David Liu event poster
Wednesday, January 31, 2018
12:00 pm - 1:00 pm
David Liu
Wednesdays at the Center

Visitors to Taiwan never miss Taipei, its capital for over a century, but the older counterpart Tainan gets unjustly missed as a global city. This talk is a Sebaldian exercise in narrating Professor Liu's native city "from the outside." Playing with Gilles Deleuze's notions of the virtual/actual and exo-/endo-consistency, Liu will weave a diegetical tapestry of that city through its wealth of (trans)historical vectors to/from all over the world. These vectors also give occasions for tangents and excursuses by which to meditate on the porous MULTIPLICITY of such a locale as its myriad relations equally external and internal. This is what Professor Liu wants to show of Tainan's "pluriference."

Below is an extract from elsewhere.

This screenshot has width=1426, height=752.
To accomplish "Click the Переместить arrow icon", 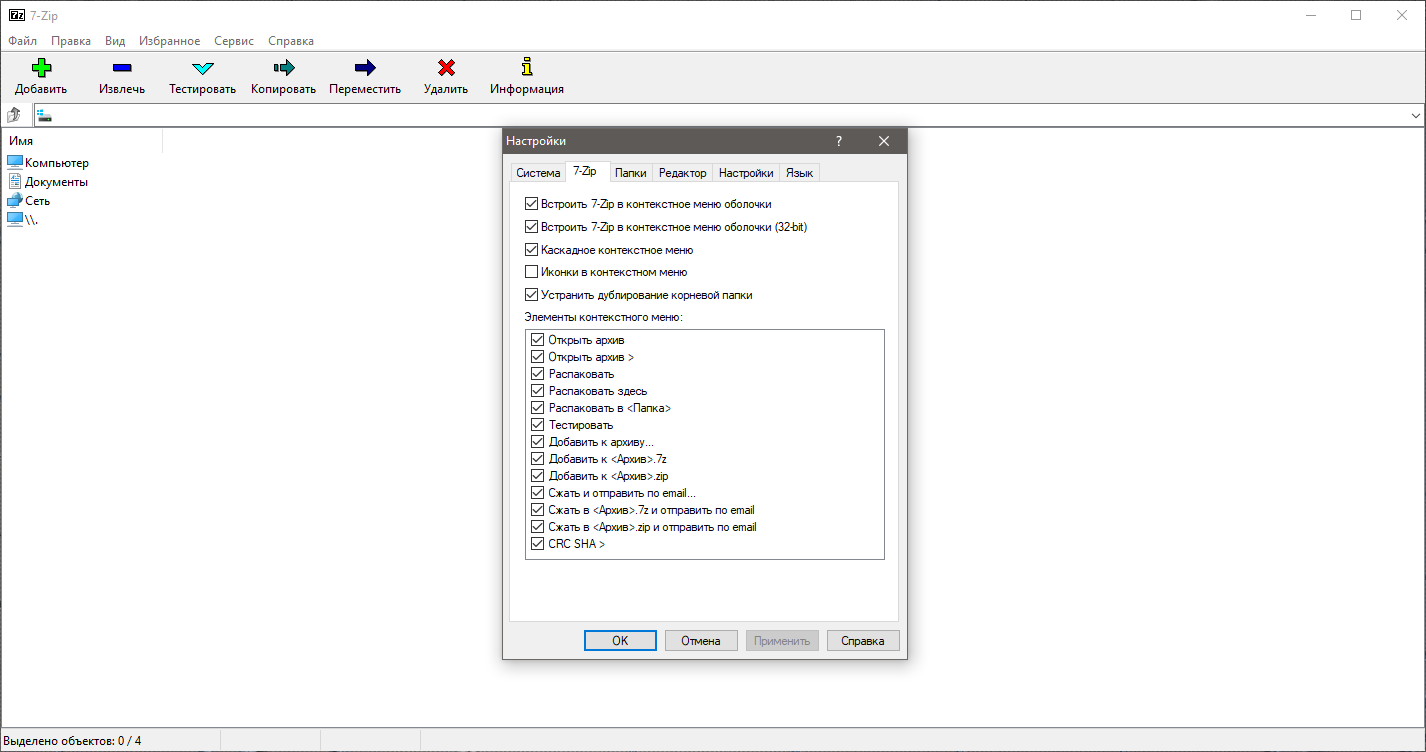I will 365,68.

David Liu is a Visiting Scholar in the Department of Religious Studies, where he also received his PhD before teaching at NCSU and back at Duke. Before coming to Durham, David also spent time learning and researching in Tokyo, Rome and Jerusalem. His work ranges from theory of religion, Continental and transcultural philosophy, to aesthetics and critical new media studies. As a social entrepreneur, David is also starting a new institute in Rome called Mangroves. Long "exiled" from his hometown of Tainan, Taiwan, he is personally interested in thinking about that city "from the outside."

This event is presented by the John Hope Franklin Center, and the Duke University Center for International and Global Studies. A light lunch will be served.